I must, we must, take these points made by my friend who has suffered from racism seriously, but where do we draw the line in policing culture to make sure diverse groups are not offended? Those of us that do not see that the ugly duck incident was racist, should not be made to feel that we are racist given we don’t, though I think we should all have a heart check up when these kinds of things are flagged up. How on earth is that going to help mend bridges if any need to be mended if we unthinkingly shout each other down from our various high places? - though I understand emotion where there has been pain. My friend also made the salient point that it says more to her about the lack of diversity in key decision making departments, as this would not have passed a multiracial marketing board. Equal opportunity for all needs to continue to be addressed honestly in society – why? Why not? What can we do about it?

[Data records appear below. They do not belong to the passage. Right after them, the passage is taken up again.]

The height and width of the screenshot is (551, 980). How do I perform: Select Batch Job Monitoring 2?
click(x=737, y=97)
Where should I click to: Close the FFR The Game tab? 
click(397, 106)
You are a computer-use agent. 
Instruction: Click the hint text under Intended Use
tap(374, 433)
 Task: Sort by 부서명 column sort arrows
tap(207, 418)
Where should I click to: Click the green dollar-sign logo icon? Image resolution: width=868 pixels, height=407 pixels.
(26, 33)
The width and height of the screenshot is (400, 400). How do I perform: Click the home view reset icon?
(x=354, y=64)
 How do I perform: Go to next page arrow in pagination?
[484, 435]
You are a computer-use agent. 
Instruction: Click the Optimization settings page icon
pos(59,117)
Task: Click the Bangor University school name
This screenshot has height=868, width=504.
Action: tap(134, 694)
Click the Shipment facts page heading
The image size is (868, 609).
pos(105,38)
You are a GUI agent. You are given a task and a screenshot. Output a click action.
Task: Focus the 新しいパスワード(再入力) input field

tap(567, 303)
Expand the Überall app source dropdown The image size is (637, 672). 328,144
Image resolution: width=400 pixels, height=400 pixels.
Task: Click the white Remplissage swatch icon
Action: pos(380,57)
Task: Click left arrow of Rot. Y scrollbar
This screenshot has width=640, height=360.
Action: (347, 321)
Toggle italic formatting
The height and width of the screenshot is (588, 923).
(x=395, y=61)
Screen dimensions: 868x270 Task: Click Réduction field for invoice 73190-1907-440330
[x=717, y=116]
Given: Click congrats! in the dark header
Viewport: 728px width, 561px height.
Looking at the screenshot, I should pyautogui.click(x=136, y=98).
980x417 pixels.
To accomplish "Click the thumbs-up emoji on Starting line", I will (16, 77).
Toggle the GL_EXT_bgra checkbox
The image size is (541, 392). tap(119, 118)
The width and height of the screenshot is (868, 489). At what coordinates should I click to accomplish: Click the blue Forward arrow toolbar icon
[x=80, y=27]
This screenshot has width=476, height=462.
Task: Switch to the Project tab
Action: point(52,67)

We all pick up subjective signifiers according to background and individual experience. My context was immediately Hans Christian Andersen in terms of the duck. I read ‘ugly’ in an ironic way, as, to me, the dark duck with pink splashes (don’t forget the splashes: as an artist, I read: ‘arty’, ‘creative’ = attractive as well as yummy; I prefer dark chocolate). The white fluffy one was dull - I can’t stand white chocolate. As for the crispy one, it didn’t register. Another friend of colour brought up subtext, but we cannot assume subtext, sometimes we get that wrong too. My main concern with the policing of public signifiers is that we are all coming at this from our varied directions and backgrounds. I don’t think this was a racist incident, though I wasn’t present at the marketing meeting when the decision was made. We need to hear from all sides though, no? If we police culture, we will drive extremists, on both sides underground where darkness proliferates. I prefer to be able to see people’s views and to test and sharpen my own views – and be open to changing them – alongside diverse opinions. I’ve noticed that invariably people like to react and attack – on both sides of the debate. Few respond reasonably and thoughtfully. I think, when we act from emotion, rather than reason we tread a dangerous path. It’s good to talk, not shout.

Should we be able to laugh at the duck debacle? Should we give 2 ****s about the Waitrose ducks? Some comments on my page made me squirm, some of the jokes were funny, meant to be ironic, though possibly not seen that way by all. I don’t police my author Facebook pages, so I have left them there as a comment on where people (on Facebook are coming from). This is not to say I agree with all of it but I do think humour should be allowed to walk the line and hover over the hairy edge as it were; but of course we do not want to deliberately hurt people and sensitivity to people and context are important. It’s a tricky business, but let’s keep the business open for all sorts of reasons.